對于聯合臟器切除的問題,近端胃癌和賁門癌要求切除食管下段,以達到切緣陰性。過去,食管下段切除范圍尚無明確界定。近年來國外學者研究顯示,近端胃癌和賁門癌切除食管下段≥6 cm 方能保證食管下端切緣陰性,日本及我們國內許多三甲醫院的手術結果報告顯示胃癌侵犯食管,切除4~5cm食管已經足夠,術后病理證示鏡下無殘留就已經達到R0切除,經腹部根直性全胃切除,離斷迷走神經后暴露5~7cm食管也非常易事。

早些年胃癌根治術聯合胰尾切除的目的,是為了切除脾動脈周圍淋巴結(No.11),但胰瘺和膈下膿腫等并發癥發生率增加。1995 年,日本胃癌研究協會(Japanese Research Society for Gastric Carcinoma,JRSGC)提出保留胰腺,清除脾動脈周圍(No.11)淋巴結的手術,很快得到推廣應用。此后,左半胰切除不再作為胃癌根治術的常規,而癌腫穿透漿膜侵及胰腺是聯合切除胰腺的唯一指征。聯合切除脾臟一直存在爭議。切除脾臟目的是清除脾門淋巴結(No.10),可以達到R0 切除。而反對者認為,切脾與保脾胃癌患者的遠期生存率差異無顯著性,但是切脾與保脾胃癌術后患者的并發癥發生率和住院病死率差異顯著,可能因為脾臟在人體免疫中有著舉足輕重的地位,胃癌根治術中是否聯合脾切除應采取個體化方案。

3圍手術期化療

術前新輔助治療的提出及應用是對腫瘤外科醫生觀念上的變革。其理論依據是:手術切除原發腫瘤可能會刺激肉眼不可見的、殘余腫瘤細胞的生長;腫瘤周圍組織在術后血供的改變會影響術后化療藥物濃度及放療效果;新輔助化療、放療的組織病理學反應與預后呈正相關;可以達到預期的目的以提高手術切除率,減少術中播散可能性,降低腫瘤細胞活性;消除潛在的微轉移灶,降低術后轉移復發的幾率;新輔助治療還可剔除不宜手術治療的患者,部分生物學行為差的胃癌,腫瘤進展迅速,輔助治療期間即可出現局部廣泛浸潤和遠處轉移,這類患者即便行手術根治性切除也只是揚湯止沸,因此可以通過術前輔助治療了解腫瘤對治療的反應,來確定患者術后是否需要繼續治療。

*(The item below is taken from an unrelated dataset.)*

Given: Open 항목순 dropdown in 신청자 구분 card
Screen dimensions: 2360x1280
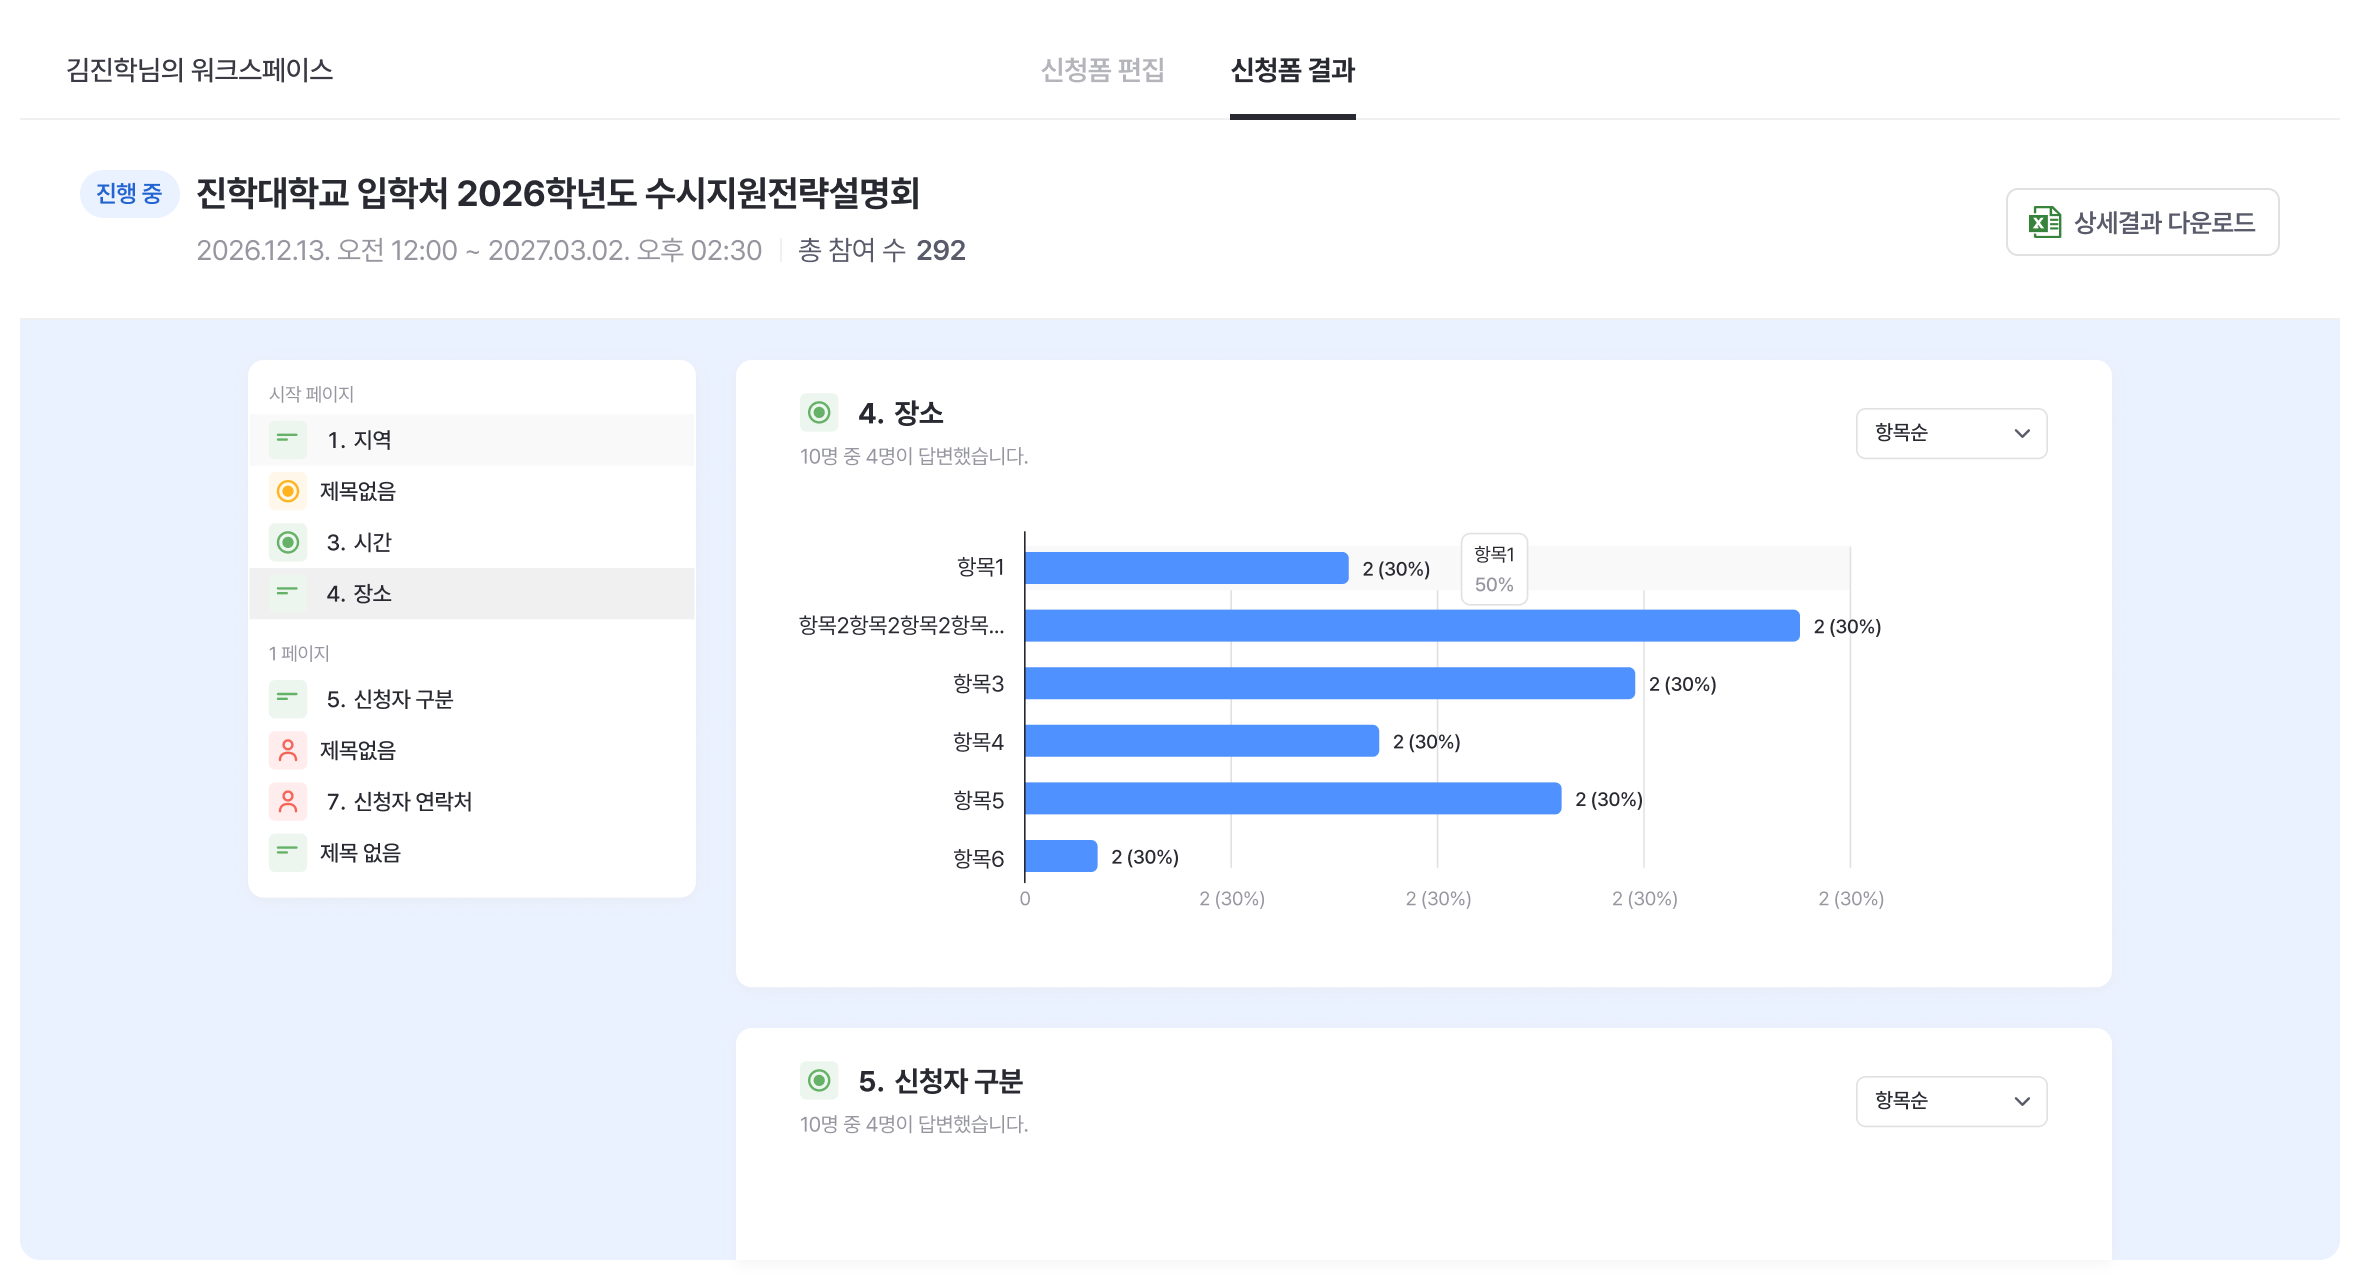Looking at the screenshot, I should click(1950, 1101).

日本就胃癌的新輔助治療也進行了廣泛的探索。在2011年ASCO年會上公布了一項探索了對于局部進展期胃癌患者采用DCS方案(多西他賽+順鉑+S-1)新輔助化療的日本多中心Ⅱ期臨床研究結果。目前疾病控制率為100%,總緩解率為75%,經新輔助治療后,68.4%的患者病理分期降級,R0切除率達到92.3%。術后絕大多數患者采用S-1單藥或含S-1的方案輔助化療,3年PFS和OS率達到87.1%和91.1%。DCS方案新輔助治療顯示出非常高的緩解率、分期降級率和R0切除率。

2011年底,加拿大一項關于DCF(多西他賽+順鉑+5-Fu)圍手術期化療的多中心Ⅱ期臨床研究結果顯示:DCF圍手術期化療提高手術根治率,術后3年生存率為60%。雖然生存情況仍低于日本的研究結果,但是也證實了DCF方案圍手術期化療的有效性。

4結論

近些年來,我國在胃癌的診斷、防治方面取得了長足的進展。以手術為主的綜合治療是胃癌治療的發展方向。應在規范手術方式的基礎上繼續探索新化療方案、新放療技術以及新輔助治療的合理方法。目前,采用螺旋CT、超聲內鏡等技術對胃癌術前分期進行了研究,取得了一定進展,為手術方案的制定及設計手術切除范圍提供了依據。對于早期胃癌,一經確診即可直接手術;對于進展期胃癌,選擇合理的術前治療將有助于提高根治性切除率,減少術后復發;對于晚期或無法切除的胃癌,則可避免單純的手術探查。